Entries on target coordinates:
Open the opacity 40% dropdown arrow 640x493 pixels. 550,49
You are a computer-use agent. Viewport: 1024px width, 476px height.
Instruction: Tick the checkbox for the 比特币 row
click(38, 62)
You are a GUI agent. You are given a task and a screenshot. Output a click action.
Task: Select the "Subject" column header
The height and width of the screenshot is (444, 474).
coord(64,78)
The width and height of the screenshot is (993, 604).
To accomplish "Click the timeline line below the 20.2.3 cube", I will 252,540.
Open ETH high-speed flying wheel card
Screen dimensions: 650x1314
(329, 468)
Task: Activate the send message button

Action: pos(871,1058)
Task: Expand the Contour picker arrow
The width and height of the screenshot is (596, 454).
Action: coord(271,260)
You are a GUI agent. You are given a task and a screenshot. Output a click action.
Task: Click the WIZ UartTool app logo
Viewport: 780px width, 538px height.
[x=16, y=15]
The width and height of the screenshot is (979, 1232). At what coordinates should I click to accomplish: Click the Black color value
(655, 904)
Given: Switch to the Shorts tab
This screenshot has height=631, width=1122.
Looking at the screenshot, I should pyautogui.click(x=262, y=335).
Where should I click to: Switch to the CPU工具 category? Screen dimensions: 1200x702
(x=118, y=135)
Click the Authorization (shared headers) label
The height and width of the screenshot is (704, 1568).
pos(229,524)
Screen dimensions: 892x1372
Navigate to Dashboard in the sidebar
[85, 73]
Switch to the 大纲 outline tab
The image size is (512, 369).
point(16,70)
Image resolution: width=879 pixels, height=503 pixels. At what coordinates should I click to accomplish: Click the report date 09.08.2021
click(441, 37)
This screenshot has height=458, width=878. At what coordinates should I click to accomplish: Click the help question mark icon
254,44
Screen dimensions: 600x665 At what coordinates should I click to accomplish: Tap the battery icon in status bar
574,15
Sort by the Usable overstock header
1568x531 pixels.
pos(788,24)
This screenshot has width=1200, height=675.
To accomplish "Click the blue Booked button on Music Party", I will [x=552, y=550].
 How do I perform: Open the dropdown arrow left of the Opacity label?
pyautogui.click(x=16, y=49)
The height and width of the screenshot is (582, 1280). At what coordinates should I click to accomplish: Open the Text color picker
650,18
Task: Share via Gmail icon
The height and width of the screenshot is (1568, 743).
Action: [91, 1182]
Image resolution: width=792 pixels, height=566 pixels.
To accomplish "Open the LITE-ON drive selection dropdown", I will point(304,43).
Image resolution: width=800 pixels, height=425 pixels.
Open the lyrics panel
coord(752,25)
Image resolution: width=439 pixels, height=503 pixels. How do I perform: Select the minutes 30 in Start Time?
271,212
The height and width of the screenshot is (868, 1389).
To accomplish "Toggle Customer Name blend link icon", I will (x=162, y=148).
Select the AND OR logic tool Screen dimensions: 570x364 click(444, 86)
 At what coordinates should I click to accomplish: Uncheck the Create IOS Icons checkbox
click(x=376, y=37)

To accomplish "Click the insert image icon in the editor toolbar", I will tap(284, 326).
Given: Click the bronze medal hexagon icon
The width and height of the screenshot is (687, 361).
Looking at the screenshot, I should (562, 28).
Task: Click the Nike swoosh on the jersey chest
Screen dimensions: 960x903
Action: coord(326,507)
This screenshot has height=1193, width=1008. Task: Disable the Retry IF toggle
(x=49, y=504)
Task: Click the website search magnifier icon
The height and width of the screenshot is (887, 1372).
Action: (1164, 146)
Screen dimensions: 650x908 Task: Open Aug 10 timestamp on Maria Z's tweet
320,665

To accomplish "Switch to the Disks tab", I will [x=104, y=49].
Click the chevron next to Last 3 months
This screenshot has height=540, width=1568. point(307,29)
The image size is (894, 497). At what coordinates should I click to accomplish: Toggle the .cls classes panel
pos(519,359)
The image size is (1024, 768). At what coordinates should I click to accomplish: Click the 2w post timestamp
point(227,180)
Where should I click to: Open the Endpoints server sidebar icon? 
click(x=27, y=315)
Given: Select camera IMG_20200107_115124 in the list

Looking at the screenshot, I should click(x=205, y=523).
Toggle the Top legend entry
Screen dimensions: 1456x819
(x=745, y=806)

TASK DIRECTIONS: Rewrite all the records above, replacing "At what coordinates should I click to accomplish" with "Give the click position for" and leaving everything else unchanged.

FINAL RESULT:
Open the opacity 40% dropdown arrow 640x493 pixels. 550,49
You are a computer-use agent. Viewport: 1024px width, 476px height.
Instruction: Tick the checkbox for the 比特币 row
click(38, 62)
You are a GUI agent. You are given a task and a screenshot. Output a click action.
Task: Select the "Subject" column header
The height and width of the screenshot is (444, 474).
coord(64,78)
The width and height of the screenshot is (993, 604).
To accomplish "Click the timeline line below the 20.2.3 cube", I will 252,540.
Open ETH high-speed flying wheel card
Screen dimensions: 650x1314
(329, 468)
Task: Activate the send message button

Action: pos(871,1058)
Task: Expand the Contour picker arrow
The width and height of the screenshot is (596, 454).
Action: coord(271,260)
You are a GUI agent. You are given a task and a screenshot. Output a click action.
Task: Click the WIZ UartTool app logo
Viewport: 780px width, 538px height.
[x=16, y=15]
The width and height of the screenshot is (979, 1232). Give the click position for: Click the Black color value
(655, 904)
Given: Switch to the Shorts tab
This screenshot has height=631, width=1122.
Looking at the screenshot, I should pyautogui.click(x=262, y=335).
Where should I click to: Switch to the CPU工具 category? Screen dimensions: 1200x702
(x=118, y=135)
Click the Authorization (shared headers) label
The height and width of the screenshot is (704, 1568).
pos(229,524)
Screen dimensions: 892x1372
Navigate to Dashboard in the sidebar
[85, 73]
Switch to the 大纲 outline tab
The image size is (512, 369).
point(16,70)
Image resolution: width=879 pixels, height=503 pixels. Give the click position for: Click the report date 09.08.2021
click(441, 37)
This screenshot has height=458, width=878. Give the click position for: Click the help question mark icon
254,44
Screen dimensions: 600x665 Give the click position for: Tap the battery icon in status bar
574,15
Sort by the Usable overstock header
1568x531 pixels.
pos(788,24)
This screenshot has width=1200, height=675.
To accomplish "Click the blue Booked button on Music Party", I will [x=552, y=550].
 How do I perform: Open the dropdown arrow left of the Opacity label?
pyautogui.click(x=16, y=49)
The height and width of the screenshot is (582, 1280). Give the click position for: Open the Text color picker
650,18
Task: Share via Gmail icon
The height and width of the screenshot is (1568, 743).
Action: [91, 1182]
Image resolution: width=792 pixels, height=566 pixels.
To accomplish "Open the LITE-ON drive selection dropdown", I will point(304,43).
Image resolution: width=800 pixels, height=425 pixels.
Open the lyrics panel
coord(752,25)
Image resolution: width=439 pixels, height=503 pixels. How do I perform: Select the minutes 30 in Start Time?
271,212
The height and width of the screenshot is (868, 1389).
To accomplish "Toggle Customer Name blend link icon", I will (x=162, y=148).
Select the AND OR logic tool Screen dimensions: 570x364 click(444, 86)
 Give the click position for: Uncheck the Create IOS Icons checkbox
click(x=376, y=37)

To accomplish "Click the insert image icon in the editor toolbar", I will tap(284, 326).
Given: Click the bronze medal hexagon icon
The width and height of the screenshot is (687, 361).
Looking at the screenshot, I should (562, 28).
Task: Click the Nike swoosh on the jersey chest
Screen dimensions: 960x903
Action: coord(326,507)
This screenshot has height=1193, width=1008. Task: Disable the Retry IF toggle
(x=49, y=504)
Task: Click the website search magnifier icon
The height and width of the screenshot is (887, 1372).
Action: (1164, 146)
Screen dimensions: 650x908 Task: Open Aug 10 timestamp on Maria Z's tweet
320,665

To accomplish "Switch to the Disks tab", I will [x=104, y=49].
Click the chevron next to Last 3 months
This screenshot has height=540, width=1568. point(307,29)
The image size is (894, 497). Give the click position for: Toggle the .cls classes panel
pos(519,359)
The image size is (1024, 768). Give the click position for: Click the 2w post timestamp
point(227,180)
Where should I click to: Open the Endpoints server sidebar icon? 
click(x=27, y=315)
Given: Select camera IMG_20200107_115124 in the list

Looking at the screenshot, I should click(x=205, y=523).
Toggle the Top legend entry
Screen dimensions: 1456x819
(x=745, y=806)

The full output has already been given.